Data to process:

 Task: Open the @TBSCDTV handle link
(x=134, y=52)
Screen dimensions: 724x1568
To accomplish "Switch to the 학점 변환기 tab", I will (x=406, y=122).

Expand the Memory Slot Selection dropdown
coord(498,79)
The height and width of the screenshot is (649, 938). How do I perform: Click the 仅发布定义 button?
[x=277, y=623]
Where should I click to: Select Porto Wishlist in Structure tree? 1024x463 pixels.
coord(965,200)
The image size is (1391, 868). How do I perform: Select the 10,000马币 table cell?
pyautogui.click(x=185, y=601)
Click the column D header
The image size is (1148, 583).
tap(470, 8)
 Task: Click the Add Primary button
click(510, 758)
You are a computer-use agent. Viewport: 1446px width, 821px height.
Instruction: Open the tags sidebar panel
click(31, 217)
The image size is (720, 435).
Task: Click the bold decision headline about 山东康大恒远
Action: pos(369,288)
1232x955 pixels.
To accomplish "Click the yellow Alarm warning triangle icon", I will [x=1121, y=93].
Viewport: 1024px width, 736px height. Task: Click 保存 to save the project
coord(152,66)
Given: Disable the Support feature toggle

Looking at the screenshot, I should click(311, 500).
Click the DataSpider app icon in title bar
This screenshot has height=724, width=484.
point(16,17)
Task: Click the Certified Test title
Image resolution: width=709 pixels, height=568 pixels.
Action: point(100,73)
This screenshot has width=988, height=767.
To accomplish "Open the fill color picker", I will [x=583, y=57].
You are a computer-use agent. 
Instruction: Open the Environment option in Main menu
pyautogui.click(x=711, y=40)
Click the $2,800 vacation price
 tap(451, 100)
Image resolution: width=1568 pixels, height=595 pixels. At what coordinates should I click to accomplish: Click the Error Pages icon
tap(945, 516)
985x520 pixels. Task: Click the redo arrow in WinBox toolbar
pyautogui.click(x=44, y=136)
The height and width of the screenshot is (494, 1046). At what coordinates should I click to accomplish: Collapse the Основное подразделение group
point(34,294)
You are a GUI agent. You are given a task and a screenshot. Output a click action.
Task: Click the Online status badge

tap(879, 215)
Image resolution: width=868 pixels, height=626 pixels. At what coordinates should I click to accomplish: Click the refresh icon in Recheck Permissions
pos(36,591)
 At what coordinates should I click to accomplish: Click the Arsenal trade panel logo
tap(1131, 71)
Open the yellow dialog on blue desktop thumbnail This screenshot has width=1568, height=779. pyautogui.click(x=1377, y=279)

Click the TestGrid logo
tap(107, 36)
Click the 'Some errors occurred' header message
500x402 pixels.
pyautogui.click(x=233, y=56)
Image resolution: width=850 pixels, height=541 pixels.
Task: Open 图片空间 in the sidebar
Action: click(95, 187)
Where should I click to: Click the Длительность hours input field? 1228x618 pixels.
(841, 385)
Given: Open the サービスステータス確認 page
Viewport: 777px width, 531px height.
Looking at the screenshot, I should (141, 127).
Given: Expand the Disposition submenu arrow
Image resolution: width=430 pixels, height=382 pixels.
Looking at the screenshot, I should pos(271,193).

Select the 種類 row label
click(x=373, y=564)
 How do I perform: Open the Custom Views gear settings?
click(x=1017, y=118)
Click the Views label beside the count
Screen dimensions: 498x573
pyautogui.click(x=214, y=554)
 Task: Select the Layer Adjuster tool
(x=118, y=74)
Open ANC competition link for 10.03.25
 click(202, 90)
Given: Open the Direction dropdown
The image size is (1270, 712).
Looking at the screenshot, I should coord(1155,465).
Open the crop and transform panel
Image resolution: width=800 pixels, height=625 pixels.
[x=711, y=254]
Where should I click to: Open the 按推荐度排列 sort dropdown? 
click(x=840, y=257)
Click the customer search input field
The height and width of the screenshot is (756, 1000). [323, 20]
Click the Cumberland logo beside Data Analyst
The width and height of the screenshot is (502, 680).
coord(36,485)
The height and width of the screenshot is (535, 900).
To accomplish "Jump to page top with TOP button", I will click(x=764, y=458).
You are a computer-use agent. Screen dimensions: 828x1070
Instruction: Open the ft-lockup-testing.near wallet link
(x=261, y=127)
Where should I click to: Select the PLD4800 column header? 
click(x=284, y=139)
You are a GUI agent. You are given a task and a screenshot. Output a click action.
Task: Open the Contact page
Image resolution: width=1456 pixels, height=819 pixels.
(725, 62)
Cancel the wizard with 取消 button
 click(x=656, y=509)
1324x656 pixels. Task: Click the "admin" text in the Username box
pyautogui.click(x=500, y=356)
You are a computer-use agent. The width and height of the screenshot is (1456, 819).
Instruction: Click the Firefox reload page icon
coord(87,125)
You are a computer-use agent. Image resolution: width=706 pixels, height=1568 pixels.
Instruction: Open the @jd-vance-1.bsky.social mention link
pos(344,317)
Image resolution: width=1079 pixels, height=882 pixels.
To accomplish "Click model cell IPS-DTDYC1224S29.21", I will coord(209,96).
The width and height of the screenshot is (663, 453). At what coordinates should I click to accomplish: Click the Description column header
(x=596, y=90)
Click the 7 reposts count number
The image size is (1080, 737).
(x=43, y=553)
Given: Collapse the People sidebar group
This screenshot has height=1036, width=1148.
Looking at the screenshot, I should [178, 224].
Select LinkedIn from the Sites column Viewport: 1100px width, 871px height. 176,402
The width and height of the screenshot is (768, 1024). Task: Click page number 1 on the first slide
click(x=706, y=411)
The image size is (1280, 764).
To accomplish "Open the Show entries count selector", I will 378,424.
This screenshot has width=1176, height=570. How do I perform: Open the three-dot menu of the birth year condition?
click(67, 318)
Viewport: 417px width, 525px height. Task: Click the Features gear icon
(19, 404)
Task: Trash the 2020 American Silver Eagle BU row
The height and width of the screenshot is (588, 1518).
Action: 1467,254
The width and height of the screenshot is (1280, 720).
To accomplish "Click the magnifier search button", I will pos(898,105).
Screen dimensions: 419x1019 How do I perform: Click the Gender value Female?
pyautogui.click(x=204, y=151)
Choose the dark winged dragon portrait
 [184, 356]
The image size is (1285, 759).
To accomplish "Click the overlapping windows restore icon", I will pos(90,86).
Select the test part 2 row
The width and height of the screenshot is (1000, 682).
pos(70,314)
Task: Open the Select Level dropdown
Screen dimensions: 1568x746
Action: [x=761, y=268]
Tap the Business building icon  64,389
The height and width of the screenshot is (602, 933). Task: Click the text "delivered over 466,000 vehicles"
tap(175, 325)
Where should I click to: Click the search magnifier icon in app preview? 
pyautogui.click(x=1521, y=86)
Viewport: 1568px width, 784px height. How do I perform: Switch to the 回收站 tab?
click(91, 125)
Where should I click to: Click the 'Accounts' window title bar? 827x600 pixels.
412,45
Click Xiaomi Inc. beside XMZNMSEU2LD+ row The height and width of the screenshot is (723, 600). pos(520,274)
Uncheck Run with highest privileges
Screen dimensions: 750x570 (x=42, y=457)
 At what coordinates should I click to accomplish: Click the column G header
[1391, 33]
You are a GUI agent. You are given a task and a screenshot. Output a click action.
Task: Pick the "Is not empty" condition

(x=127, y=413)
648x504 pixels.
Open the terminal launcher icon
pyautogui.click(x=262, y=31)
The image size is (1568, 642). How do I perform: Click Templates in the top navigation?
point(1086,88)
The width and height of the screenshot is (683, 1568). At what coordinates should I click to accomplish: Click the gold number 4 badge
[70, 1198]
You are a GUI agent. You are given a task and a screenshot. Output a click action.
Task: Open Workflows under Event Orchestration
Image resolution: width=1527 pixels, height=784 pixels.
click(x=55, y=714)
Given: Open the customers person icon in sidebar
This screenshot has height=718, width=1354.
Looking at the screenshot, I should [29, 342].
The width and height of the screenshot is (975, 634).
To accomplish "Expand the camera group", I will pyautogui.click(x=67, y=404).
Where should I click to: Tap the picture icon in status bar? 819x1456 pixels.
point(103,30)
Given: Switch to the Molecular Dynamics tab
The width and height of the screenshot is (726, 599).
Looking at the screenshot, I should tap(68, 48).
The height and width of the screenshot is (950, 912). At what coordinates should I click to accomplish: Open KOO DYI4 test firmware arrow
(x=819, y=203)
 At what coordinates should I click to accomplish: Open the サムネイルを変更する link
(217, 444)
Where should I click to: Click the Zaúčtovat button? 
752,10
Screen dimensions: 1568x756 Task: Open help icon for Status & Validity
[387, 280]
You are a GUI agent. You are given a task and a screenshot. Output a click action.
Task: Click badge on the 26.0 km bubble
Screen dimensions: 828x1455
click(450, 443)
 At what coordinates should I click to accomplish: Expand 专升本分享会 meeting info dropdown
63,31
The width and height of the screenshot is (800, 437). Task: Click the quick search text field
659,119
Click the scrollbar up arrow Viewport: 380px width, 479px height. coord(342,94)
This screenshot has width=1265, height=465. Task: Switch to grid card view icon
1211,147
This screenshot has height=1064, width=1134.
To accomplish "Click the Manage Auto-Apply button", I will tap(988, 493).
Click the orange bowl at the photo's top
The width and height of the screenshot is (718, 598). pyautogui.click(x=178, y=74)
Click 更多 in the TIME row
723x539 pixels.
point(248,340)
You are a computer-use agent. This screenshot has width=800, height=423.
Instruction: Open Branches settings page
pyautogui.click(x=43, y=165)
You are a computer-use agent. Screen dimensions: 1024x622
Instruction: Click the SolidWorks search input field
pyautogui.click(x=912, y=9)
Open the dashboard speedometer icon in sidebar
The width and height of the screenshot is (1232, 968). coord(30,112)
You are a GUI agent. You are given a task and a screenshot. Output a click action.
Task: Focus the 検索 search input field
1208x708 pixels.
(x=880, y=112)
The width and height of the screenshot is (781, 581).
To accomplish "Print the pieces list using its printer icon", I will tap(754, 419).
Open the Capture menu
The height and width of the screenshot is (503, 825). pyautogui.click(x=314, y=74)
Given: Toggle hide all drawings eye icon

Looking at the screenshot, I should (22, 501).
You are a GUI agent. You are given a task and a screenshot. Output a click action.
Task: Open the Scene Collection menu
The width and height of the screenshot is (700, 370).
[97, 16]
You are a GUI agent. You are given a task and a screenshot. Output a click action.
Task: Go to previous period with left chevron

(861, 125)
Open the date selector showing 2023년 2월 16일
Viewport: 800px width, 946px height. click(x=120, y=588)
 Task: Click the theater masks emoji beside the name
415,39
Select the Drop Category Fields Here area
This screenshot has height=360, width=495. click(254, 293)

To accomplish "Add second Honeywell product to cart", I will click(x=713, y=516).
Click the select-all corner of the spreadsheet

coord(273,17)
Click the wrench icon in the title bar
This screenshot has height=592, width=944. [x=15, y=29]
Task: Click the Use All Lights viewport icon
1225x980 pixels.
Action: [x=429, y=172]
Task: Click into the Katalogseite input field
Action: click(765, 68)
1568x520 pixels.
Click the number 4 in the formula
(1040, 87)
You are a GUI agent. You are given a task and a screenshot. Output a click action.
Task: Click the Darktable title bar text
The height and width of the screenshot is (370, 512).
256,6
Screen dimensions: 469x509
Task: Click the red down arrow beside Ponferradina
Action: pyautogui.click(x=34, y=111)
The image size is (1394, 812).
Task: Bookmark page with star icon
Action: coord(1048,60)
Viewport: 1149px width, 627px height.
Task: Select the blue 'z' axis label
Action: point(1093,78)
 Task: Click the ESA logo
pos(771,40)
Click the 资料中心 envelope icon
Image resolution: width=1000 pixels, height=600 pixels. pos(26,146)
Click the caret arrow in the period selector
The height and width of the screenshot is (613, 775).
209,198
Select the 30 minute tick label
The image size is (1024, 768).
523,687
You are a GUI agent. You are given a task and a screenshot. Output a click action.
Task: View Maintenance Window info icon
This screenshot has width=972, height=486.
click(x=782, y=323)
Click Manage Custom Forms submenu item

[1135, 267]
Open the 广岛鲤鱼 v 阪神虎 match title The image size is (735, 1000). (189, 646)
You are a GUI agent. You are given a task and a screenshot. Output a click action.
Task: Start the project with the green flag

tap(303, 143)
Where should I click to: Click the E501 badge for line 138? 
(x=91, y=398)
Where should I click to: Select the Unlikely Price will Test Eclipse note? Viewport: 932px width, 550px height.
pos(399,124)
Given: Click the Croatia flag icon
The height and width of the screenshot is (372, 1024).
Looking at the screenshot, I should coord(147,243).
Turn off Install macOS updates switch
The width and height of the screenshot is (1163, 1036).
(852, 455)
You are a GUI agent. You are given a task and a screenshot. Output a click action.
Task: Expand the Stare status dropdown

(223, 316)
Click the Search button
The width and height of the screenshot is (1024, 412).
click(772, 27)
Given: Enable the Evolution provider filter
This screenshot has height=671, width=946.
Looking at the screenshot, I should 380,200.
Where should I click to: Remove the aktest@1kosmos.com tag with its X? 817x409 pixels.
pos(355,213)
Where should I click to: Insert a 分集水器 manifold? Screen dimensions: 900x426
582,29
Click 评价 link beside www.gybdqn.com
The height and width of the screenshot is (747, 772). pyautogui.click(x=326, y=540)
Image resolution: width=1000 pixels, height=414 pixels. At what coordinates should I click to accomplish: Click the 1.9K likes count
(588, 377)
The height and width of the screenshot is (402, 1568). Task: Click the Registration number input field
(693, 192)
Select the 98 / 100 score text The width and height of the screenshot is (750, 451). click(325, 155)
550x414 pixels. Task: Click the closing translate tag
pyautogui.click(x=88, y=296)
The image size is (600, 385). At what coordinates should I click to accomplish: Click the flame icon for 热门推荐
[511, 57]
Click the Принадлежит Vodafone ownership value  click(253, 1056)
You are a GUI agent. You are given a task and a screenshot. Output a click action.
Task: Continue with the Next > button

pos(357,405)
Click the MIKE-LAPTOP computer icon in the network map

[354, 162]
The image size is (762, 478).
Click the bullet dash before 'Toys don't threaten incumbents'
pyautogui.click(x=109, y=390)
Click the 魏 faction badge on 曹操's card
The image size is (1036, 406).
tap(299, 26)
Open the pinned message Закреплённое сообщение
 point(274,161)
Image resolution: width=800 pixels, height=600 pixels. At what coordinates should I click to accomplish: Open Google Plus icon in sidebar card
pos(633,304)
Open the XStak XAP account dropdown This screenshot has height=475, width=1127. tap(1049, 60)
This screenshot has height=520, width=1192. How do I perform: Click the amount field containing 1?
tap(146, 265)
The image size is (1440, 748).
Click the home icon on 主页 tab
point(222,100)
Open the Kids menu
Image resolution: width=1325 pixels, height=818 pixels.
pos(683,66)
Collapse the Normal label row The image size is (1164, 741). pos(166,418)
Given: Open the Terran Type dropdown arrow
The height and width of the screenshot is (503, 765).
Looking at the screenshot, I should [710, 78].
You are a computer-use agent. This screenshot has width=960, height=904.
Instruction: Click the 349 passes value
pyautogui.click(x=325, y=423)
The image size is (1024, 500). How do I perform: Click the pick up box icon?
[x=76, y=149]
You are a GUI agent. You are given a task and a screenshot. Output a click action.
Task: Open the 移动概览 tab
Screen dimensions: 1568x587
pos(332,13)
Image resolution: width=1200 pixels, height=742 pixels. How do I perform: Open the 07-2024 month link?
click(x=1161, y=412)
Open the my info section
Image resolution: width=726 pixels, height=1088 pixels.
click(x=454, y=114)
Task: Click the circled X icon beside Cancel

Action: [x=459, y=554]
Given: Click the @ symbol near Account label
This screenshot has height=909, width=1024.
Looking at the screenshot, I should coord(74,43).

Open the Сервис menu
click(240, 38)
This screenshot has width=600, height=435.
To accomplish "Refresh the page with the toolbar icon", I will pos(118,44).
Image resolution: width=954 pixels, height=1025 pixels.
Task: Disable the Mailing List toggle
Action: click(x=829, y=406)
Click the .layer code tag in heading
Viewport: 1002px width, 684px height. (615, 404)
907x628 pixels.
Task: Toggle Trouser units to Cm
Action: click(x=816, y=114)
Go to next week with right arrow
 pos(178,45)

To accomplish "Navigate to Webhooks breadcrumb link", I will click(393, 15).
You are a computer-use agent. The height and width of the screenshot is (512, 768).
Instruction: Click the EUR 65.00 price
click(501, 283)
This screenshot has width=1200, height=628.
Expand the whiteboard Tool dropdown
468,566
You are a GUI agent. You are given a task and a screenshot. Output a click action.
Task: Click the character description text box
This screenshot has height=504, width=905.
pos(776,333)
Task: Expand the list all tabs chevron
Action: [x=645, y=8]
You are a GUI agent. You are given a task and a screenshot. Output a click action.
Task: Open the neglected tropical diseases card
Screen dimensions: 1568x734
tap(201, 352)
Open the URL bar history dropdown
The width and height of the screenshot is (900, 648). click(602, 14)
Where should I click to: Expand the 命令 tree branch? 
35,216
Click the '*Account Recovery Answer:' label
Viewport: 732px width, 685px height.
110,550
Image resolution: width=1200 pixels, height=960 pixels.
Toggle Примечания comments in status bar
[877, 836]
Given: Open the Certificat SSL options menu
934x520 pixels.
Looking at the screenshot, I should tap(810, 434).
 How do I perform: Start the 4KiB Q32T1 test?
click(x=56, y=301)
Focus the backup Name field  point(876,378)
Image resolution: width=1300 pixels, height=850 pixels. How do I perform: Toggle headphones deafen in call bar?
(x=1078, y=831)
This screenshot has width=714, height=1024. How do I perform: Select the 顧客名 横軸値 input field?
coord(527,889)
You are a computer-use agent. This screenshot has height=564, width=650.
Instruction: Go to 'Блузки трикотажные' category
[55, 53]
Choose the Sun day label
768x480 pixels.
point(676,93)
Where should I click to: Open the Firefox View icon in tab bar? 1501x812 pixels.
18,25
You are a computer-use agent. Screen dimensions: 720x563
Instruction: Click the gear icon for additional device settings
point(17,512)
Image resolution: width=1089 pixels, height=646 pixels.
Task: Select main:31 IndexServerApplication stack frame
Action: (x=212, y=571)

Task requirements:
In the material, find each line with the word "Focus" and list it.

Answer below:
Task: Focus the 検索 search input field
Focus the backup Name field  point(876,378)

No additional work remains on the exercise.